Given passage:
_ _ _ _

But do you know what is the one other thing that I think is more cathartic than writing? Tears, that’s what it is.
Crying, weeping, sobbing, the whole deal gives me relief when nothing else can. And crying is something that comes very naturally to me, no it’s not because we come into this world crying. In fact when the doctor yanked me out of my mommy I did not exactly cry, it was more of a squeak is what I hear.
It just is very easy to make me cry, just talk to me in an angry voice and voila tears. Once I wept inconsolably during a hostel meeting where a senior was being generally nasty to us first years and I started crying out of frustration, sobbing more like it. When people tried to ask me what exactly happened all I could say between hiccupping sobs was, “It is involuntary!” and involuntary it was.
Another side to my crying is what I share with all other women who face extreme surges and dips in hormones thanks to PMS, I weep at the drop of a hat starting 10 days before my period but that’s not what this post is about. Sometimes you just know you need to cry to deal with an upsetting situation but for some reason it just does not happen, tragic books and movies help in these situations, try it you’ll find your kryptonite soon enough. Mine is parents or pets dying, or even heartbreak with a dash of humiliation.
My penchant for crying can get me in a pickle in my professional life but I think I’m getting a hold on that. I even start crying out of frustration in the middle of fights and arguments, last it happened seriously was more than 6 months back, I have improved though. But somewhere during this process of controlling an embarrassing tendency to cry at the wrong place I forgot how much it helped ease my mind when I cried.
Recently I’ve had a couple of emotionally charged days involving facing some facts, having a very difficult conversation with a friend and last but not the least the demise of a classmate. I wasn’t particularly close to this classmate and wasn’t exactly grieving, but today sitting at her memorial service, listening to her friends talk just struck a chord and I just could not stop sobbing.
After I was done crying I felt incredibly light; intellectually I always knew that crying is healthy but this was a confirmation of the same like never before. Today when I cried it wasn’t just for the departed soul or for her family and friends, I cried for everything else that I experienced in the recent past. I cried for the friendships that I have lost on the way to adulthood, I cried for the well-meaning but hasty decisions I took, I cried for all the ugliness I came to see in people recently. Now that I think of it all my major crying jags have started off due to a particular stimulus but contained a myriad number of issues propelling them.
But the bottom line is that crying has always been cathartic, not just for me but for most people, just have a look at a few research papers. It is not a sign of weakness and nothing to be ashamed of; it helps you deal with trauma, stress and just pure sadness. Life hands us situations where we really can’t do anything more than just accepting them. We are bombarded with strife, disappointment, betrayal and failure, in the midst of these letting it all out through tears is something that will give every man woman and child at least a modicum of relief when faced with turmoil, be it internal or external.
I rarely dole out advice and despite what some people might think it’s even rarer that I ask for it, but hear my out dear readers. Whether you identify as man or woman, or both depending on your mood or neither, don’t let toxic emotions simmer inside you like bubbling concentrate H2SO4. You. Need. To. Cry. Don’t let society tell you it’s an unattractive quality or a sign of weakness, remember it was society that said being left handed is a sign of evil, that people should only pursue the profession of their ancestors and all other kinds of hogwash.
Crying once in a while will help with those dark feelings festering inside you, but fair warning it might leave you with a red runny nose like mine and maybe even a mild headache.

_ _ _ _

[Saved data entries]
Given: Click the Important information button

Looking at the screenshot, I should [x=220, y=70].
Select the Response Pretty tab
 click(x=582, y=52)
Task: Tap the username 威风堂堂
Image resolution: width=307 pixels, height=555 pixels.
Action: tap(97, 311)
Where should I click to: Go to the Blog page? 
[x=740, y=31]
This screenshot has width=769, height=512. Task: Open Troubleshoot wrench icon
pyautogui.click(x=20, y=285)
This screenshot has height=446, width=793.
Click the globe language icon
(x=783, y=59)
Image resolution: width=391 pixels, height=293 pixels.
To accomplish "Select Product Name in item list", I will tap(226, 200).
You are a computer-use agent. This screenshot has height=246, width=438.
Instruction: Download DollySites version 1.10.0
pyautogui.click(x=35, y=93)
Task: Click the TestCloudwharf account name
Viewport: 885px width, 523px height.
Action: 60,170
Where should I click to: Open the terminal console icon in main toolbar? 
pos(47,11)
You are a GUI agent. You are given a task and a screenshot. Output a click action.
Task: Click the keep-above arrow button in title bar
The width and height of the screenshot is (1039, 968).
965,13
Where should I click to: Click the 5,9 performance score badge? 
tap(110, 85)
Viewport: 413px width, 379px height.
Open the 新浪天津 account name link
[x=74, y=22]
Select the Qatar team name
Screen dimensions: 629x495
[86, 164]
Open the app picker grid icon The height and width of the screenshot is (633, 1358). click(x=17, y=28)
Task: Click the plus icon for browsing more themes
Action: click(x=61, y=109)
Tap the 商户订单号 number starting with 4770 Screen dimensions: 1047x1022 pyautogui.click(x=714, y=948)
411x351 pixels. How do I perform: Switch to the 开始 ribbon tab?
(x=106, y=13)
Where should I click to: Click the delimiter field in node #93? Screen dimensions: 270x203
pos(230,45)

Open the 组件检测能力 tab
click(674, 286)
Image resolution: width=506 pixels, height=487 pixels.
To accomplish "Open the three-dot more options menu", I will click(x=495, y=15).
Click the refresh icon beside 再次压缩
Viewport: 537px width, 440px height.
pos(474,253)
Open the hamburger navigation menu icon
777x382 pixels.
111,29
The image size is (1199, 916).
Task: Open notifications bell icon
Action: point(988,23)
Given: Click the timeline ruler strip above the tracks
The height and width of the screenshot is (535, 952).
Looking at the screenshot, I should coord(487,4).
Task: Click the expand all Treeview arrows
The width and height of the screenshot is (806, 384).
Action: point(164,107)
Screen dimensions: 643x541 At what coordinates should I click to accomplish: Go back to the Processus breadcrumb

_ _ _ _

Task item:
Can you rewrite the passage on crying starting at "My penchant for" and ending at "not stop sobbing.", changing "classmate" to "neighbor" throughout? The records have no role in what is asked here.

Completed exercise:
My penchant for crying can get me in a pickle in my professional life but I think I’m getting a hold on that. I even start crying out of frustration in the middle of fights and arguments, last it happened seriously was more than 6 months back, I have improved though. But somewhere during this process of controlling an embarrassing tendency to cry at the wrong place I forgot how much it helped ease my mind when I cried.
Recently I’ve had a couple of emotionally charged days involving facing some facts, having a very difficult conversation with a friend and last but not the least the demise of a neighbor. I wasn’t particularly close to this neighbor and wasn’t exactly grieving, but today sitting at her memorial service, listening to her friends talk just struck a chord and I just could not stop sobbing.